Think you got it all good, next thing you know, your in the slums;
Go ’round like its alright, but feels like a knife in your state of mind;
Hold your head high, even though your mind is all low;
Do what you do to take away your pain, but it always leaves you the same;
Wake up everyday not ready to face the day ahead of you;
Its a sickening fear inside you, that you don’t know how to tell anyone else;
Its darkness wraps around spine, towards your mind, and spreads through you like a disease and leaves you without a state of mind.
The top is far, and you’ve been stuck at the bottom far too long;
The light barely shines toward your direction, the hope is weak;
Great ambition, and so many love you, so why are you so weak;
Life passes you by, and you struggle to keep your feet;
No one seems to understand you, and you wonder why it’s like this;
Your just so busy, and there is no time for rest, it makes you weak;
You feel like your fighting a war, but what war are you fighting;
No one seems to understand, nor do you seem to understand life;
It’s a complicated matter, but it tears your soul apart;
Your lost and it’s been years, can’t seem to find yourself;
But this pain feels like infinity.
Been a rough few years, looked up to God prayed that he remove the enemies from my life;
And before you it, I started losing friends, left and right, it just don’t feel right;
You believe in these people around you, and they succeed an then you just ain’t shit no more;
Then when your falling down there’s no one around, then they still expect everything from you;
Now I just say fuck’em, and think ain’t it funny how shit change around.

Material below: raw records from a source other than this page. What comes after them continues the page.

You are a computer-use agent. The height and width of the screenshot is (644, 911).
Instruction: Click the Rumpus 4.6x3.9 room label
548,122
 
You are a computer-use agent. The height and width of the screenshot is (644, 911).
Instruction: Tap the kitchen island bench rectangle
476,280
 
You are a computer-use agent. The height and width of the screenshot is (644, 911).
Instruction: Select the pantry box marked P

Experiencing little kid things, now we growing older and experiencing a little more difficult things;
One thing to another thing, ain’t it something, now it’s time to come up and rise on some things;
Come on, bring out your hopes and dreams, and work to achieve them;
If you ain’t got dreams, you ain’t got nothing;
It’s all ambition, motivation, and dedication;
Focus yourself, and live your life!
Maybe it is all good, maybe it is going bad;
Good days and bad days, but it’s all still so real;
So many memories to learn from, living fast, so I ignore;
Cell phone going ding, ding … I just hit ignore, yeah;
Remembering back in the day, use to all be close;
It all seemed right, now everythings far far away, so lost;
Now it is just forget everything else, live your life;
Shit, now I just sit here and contemplate;
I can’t think, am I doing this for them or me?;
I know it is real, but I’m so gone;
So I contemplate, so I contemplate.
Oh, lord I can’t complain, she game;
Yeah, she a school girl, cool girl
She dressin’ sexy, she lookin’ for love
Hangin’ out with them boys and they play you like a fool
Always seein’ you, trying to figure you out
Damn, you look so good, but I see through you
You always thinkin’ about that one dude you caught up in, damn
All those one’s that lied, the ones you let smash
Now you see them all round school, and they won’t look
But why else you think he hit it and forgot about it
That’s cause your mind don’t match your ass
Stop losing your balance, get back up
Then look at the bigger picture, these dudes ain’t shit
They ignoring the finest, with them you a dime
Shit with me you a buck fifty.
Oh, lord I can’t complain, she game.
Yeah, fell in-love awhile back, we were friends before love came around but we knew there was something;
You had your relationships before me, and I had my relationships before you, spent time together before anything actually happened, and I knew you had your falls;
You had your share of spoiled love’s, so did I and we were just waiting for the right moment to fall in-love, and it was coming;
I was just worried it would ruin our friendship, and destroy everything we had because it was something I didn’t want to lose;
It was summer time, it couldn’t be any better, it was so clear, I wanted to stay in this moment forever;
Hope was beginning to rise, your starting to see a real smile, in this moment it seemed like it would not rain;
But everything ended so fast, it was looking like my rise or fall, sunlight faded to clouds;
I know to this day, you don’t believe me baby, and I hate it because it would take a whole lot of medication to realize what we use to have.